ゾルピデム(マイスリー)とグリンパティックシステム、認知症リスク

睡眠薬の一種であるゾルピデム(先発品名マイスリー)が認知症のリスクに影響する可能性は、多くの患者さんや医療者にとって関心の高いテーマです。高齢化が進む中、不眠症に悩む方は増えており、睡眠の質と脳の健康との関連が注目されています。一方で、睡眠薬には依存や転倒などのリスクが知られており、「長期使用すると認知症になりやすいのではないか?」という疑問も耳にします。この記事では、ゾルピデムと認知症リスクの関係について現在得られているエビデンスをわかりやすく整理し、そのメカニズムの考察や限界、現時点での推奨について解説します。

 

睡眠と認知症には深い関連があることがわかってきました。不眠や短い睡眠時間そのものが将来の認知症リスクを高める可能性が示唆されています。例えばフランス・イギリスの共同研究(Sabiaら、2021年)では、50~60歳時点で睡眠時間が6時間以下と短い人は、7時間睡眠の人に比べて約30%認知症になりやすいことが25年間の追跡調査で示されました(ハザード比 HR 1.30, 95%信頼区間 1.00–1.69)​。
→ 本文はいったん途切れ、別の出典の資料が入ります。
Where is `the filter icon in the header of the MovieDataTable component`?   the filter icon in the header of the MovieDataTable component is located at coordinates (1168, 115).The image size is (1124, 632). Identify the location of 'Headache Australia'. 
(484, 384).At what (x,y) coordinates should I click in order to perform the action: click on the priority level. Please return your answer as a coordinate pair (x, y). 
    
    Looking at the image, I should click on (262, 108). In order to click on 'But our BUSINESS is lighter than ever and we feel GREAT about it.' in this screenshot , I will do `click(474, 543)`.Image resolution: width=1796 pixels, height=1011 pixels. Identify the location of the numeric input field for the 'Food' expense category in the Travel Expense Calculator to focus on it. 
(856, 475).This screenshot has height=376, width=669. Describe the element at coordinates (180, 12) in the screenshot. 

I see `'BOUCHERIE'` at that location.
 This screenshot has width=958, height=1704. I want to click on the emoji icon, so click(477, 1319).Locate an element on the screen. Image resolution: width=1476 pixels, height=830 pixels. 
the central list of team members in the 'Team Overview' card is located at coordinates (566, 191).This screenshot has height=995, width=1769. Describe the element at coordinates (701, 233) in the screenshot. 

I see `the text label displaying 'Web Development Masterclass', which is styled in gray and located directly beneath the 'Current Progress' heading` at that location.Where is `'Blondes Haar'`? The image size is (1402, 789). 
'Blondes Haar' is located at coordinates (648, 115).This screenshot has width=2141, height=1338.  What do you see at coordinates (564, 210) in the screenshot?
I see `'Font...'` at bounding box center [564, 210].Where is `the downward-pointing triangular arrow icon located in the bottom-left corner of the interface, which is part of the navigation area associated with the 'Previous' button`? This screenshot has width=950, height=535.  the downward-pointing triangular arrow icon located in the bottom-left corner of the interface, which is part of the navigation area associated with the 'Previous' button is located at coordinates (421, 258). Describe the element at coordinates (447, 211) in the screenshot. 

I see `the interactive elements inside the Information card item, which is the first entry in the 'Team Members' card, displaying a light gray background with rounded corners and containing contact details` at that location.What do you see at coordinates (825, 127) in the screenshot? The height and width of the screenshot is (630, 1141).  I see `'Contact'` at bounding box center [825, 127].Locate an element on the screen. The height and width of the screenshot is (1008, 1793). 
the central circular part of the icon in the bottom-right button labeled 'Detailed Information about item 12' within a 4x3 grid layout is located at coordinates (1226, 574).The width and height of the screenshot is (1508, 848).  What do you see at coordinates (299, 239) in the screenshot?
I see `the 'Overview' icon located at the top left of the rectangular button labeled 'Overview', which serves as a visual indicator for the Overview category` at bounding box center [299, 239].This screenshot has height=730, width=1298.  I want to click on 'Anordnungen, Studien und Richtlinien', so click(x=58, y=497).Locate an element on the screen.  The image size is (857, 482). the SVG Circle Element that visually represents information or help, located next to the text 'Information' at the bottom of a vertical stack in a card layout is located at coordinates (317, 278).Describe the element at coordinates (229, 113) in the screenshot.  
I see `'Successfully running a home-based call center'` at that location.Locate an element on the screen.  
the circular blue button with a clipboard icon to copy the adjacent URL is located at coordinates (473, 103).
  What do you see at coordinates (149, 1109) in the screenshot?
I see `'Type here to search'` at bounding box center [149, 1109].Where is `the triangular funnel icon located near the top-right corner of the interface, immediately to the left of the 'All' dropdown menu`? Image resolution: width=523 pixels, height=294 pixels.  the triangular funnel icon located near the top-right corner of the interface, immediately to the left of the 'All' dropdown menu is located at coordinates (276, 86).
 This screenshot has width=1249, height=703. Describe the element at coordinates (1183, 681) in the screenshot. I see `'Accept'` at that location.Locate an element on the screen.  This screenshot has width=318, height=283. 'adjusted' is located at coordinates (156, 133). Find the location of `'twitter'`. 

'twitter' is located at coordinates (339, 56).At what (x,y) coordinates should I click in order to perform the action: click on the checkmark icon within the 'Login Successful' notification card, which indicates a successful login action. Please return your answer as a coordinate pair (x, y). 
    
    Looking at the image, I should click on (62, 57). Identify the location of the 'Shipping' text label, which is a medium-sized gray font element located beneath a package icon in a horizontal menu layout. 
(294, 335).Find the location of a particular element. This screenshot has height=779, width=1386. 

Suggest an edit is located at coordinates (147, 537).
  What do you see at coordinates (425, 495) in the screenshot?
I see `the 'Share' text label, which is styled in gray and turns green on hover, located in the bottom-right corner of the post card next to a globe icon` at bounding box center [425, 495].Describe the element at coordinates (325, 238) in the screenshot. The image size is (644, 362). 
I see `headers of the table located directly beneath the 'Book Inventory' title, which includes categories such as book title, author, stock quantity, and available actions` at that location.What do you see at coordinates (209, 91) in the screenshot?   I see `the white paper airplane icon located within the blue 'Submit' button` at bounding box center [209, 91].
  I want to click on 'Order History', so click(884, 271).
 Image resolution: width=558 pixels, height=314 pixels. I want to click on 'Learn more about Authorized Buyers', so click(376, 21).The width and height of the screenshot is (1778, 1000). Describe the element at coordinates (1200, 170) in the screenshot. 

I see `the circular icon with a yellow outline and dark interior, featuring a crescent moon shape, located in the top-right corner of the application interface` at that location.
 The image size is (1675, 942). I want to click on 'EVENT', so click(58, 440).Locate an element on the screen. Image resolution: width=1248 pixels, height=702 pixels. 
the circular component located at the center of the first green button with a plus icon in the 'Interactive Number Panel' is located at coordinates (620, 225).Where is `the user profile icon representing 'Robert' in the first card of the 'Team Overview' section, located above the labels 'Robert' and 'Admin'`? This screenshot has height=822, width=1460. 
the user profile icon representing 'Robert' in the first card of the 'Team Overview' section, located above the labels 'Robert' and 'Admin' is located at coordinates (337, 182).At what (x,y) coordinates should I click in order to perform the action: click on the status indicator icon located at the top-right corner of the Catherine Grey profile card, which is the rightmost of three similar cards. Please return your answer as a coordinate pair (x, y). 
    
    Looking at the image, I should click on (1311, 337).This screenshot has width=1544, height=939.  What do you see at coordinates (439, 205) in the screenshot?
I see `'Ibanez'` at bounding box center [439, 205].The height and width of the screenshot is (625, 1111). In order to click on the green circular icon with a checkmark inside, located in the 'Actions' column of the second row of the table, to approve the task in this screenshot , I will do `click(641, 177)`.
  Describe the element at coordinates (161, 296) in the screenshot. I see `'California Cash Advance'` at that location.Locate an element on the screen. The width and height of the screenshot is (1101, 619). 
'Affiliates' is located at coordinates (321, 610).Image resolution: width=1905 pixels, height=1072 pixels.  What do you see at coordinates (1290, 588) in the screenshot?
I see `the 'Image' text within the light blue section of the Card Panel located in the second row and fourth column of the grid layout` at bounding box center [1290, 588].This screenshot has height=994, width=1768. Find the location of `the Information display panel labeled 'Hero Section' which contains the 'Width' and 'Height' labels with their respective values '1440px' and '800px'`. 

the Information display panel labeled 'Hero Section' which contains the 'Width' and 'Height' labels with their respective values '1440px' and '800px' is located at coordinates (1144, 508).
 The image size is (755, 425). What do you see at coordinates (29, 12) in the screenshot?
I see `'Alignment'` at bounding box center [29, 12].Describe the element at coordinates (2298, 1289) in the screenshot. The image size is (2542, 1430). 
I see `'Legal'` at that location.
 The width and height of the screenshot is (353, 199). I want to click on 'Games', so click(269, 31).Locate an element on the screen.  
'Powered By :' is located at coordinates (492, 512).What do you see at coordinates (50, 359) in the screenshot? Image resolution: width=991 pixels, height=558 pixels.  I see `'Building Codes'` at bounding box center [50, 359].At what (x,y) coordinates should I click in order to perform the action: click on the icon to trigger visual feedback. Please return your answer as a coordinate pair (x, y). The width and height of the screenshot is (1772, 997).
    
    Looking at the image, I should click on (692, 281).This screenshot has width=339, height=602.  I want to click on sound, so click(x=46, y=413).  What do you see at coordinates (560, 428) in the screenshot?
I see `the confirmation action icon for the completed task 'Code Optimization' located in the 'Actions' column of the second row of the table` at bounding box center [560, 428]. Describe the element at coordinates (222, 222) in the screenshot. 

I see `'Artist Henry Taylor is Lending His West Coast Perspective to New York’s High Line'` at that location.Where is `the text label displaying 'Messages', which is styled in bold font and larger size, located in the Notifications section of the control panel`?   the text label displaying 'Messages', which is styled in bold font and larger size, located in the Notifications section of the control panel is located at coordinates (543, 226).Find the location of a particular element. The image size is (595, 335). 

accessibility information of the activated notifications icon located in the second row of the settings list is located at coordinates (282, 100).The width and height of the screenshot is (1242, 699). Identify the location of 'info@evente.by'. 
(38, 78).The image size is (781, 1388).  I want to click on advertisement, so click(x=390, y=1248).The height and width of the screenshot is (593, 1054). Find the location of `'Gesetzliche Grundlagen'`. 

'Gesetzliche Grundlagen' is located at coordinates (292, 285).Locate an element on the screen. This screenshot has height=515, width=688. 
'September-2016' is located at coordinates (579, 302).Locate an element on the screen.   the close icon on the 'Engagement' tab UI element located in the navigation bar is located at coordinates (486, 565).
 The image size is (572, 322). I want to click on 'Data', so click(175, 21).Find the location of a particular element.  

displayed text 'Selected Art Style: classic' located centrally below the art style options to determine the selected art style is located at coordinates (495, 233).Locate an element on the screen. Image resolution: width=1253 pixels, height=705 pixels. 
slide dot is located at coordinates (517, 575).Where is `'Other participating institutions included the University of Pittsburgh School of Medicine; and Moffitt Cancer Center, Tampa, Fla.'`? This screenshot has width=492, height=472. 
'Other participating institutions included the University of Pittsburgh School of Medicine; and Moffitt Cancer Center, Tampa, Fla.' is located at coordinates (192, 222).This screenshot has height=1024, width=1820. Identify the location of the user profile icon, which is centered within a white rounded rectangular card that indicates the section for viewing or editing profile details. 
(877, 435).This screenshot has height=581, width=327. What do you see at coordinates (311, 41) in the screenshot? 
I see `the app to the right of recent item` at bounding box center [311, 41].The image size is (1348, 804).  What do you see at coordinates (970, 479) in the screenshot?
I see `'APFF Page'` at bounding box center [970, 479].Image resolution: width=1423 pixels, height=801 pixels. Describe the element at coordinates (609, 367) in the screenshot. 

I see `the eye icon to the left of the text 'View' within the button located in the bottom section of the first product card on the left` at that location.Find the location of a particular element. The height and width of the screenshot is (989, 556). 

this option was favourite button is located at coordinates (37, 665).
このように睡眠不足自体が脳に悪影響を与えうるため、不眠症に対して適切な対処をすることは重要です。ただ、その対処法として睡眠薬に頼る場合、長期的な安全性について慎重に考える必要があります。以下では、ゾルピデム使用と認知症発症リスクに関する主な研究知見を紹介します。

 

ゾルピデムと認知症リスクの関連については、主に観察研究(患者を長期間追跡するコホート研究や、認知症患者と非患者を比較する症例対照研究)が多数報告されています。重要なエビデンスのいくつかを時系列で見てみましょう。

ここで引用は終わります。